A photography platform's lead engineer articulated the need precisely: Define a path in the tracking plan ("when a user does X, Y, and Z") and have the system automatically emit a higher-order event. No transformation code. No dbt model. Just a declaration that these events constitute a funnel, and the system recognizes it. What they are describing is declarative event semantics, exactly what event groups and funnel models provide.

Features and events exist only as embedded logic in SQL queries that nobody maintains. Every new use case rediscovers them from scratch.

The ML-on-raw-tables problem

AI code generation quality is bounded by the semantic clarity of its inputs. Same LLM, same agent, different context, different outcome.

When a data scientist or AI coding assistant builds a model against raw warehouse tables, the workflow is:

  • Discover which tables matter
  • Figure out joins and entity keys
  • Handle deduplication and nulls
  • Re-engineer features from scratch, and
  • Hope the schema hasn’t changed since last week.

An e-commerce company with 20,000 SKUs spends 80% of data science time on those steps and 20% on the actual model. Then next quarter, when the product catalog changes, they repeat it.

A SaaS company wants to predict expansion revenue. Any AI coding assistant can write a gradient-boosted model in minutes. But it cannot find the right features across 200 warehouse tables. It generates plausible-looking SQL against wrong tables, joins on wrong keys, and produces a model that fits the training data beautifully and means nothing.

The photography platform mentioned above pushes this furthest, running Cursor agents connected to their warehouse via MCP as a full data science workflow. It works, until it doesn’t.

Their lead engineer's diagnosis: The agent trajectory goes off course or makes too many assumptions where the data model or the semantic layer is either incorrect or weak.

Their current semantic layer, which consists of dbt models and LookML definitions, provides enough context for the agent to generally figure out where it's going. But enough is not reliable. The agent is overly confident exactly where the semantic definitions are thin. This is the ML-on-raw-tables problem expressed at scale: The semantic layer becomes the rate limiter on AI quality.

A consultant who implements data stacks across multiple e-commerce companies arrived at the same conclusion from a different angle: "Without standardized schema, you then let the AI go off the rails. But when it's standardized, it makes it a lot easier to build any type of AI agent."

The consultant points out that most platforms have standardized schemas only for e-commerce events. Lead-based events, subscription events, content events, usage-based events have no standards. Every company reinvents them. Every AI agent that consumes them must rediscover the meaning from scratch.

Two independent observations: A photography platform's data scientist and an e-commerce infrastructure consultant working from completely different starting points, and both converge on the same structural insight.

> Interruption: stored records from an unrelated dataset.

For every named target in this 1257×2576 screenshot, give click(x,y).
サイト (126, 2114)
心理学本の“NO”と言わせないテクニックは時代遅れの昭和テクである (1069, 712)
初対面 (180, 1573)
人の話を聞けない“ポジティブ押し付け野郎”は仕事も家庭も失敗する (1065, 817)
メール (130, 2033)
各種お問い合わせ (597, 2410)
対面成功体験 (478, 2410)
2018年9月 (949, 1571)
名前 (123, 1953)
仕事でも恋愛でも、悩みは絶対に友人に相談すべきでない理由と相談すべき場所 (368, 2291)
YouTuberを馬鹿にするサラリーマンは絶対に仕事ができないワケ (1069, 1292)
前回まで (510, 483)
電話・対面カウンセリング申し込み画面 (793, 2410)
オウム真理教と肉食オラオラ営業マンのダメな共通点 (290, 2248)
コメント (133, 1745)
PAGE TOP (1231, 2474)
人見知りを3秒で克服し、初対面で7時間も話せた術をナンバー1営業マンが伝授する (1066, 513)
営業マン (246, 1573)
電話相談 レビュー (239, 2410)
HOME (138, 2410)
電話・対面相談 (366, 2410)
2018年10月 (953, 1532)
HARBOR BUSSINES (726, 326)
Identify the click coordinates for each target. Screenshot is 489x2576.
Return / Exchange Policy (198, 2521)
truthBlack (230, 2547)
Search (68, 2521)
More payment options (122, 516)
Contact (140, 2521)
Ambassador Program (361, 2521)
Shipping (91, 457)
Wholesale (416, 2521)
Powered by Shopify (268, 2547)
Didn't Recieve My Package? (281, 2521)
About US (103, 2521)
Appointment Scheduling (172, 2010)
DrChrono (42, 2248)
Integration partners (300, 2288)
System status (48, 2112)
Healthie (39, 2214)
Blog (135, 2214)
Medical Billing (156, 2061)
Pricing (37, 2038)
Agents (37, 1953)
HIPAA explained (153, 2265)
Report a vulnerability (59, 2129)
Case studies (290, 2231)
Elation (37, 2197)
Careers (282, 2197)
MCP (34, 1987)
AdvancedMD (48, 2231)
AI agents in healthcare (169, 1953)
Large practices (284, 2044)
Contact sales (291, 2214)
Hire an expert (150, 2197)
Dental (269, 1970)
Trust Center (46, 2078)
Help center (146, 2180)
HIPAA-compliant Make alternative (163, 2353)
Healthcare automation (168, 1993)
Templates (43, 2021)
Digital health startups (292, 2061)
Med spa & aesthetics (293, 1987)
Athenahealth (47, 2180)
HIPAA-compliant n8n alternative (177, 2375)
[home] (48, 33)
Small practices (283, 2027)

The practical difference is 10x better context-per-token: 500 tokens of semantic YAML versus 5,000 tokens of raw DDL noise. But context compression is not the differentiator: dbt metrics, LookML, and Cube also compress context.

The difference is what happens after the agent reads it. With those tools, the agent reads compressed context and outputs raw SQL: ungoverned, stateless, probabilistic. With a semantic intent compiler, the agent reads YAML and outputs more YAML, which the compiler transforms into governed, incremental SQL. The context is both the input the agent reads and the contract the agent writes.

Part 2 of this series lays out the full argument.

A ticket marketplace's data lead put it plainly: The hard part is not AI. It’s preparing data in a way that AI can actually make sense of it. Her team tried building propensity models on their semantic layer and got nowhere because they were accidentally feeding the model attributes that already predicted the outcome. Not because the model was wrong, but because the tool that helped them write YAML did not help them understand which features make good predictors.

The bottleneck wasn’t the model. It was the semantic surface the model consumed.

The activation gap

A company builds an ML model. It produces a churn score. Now what?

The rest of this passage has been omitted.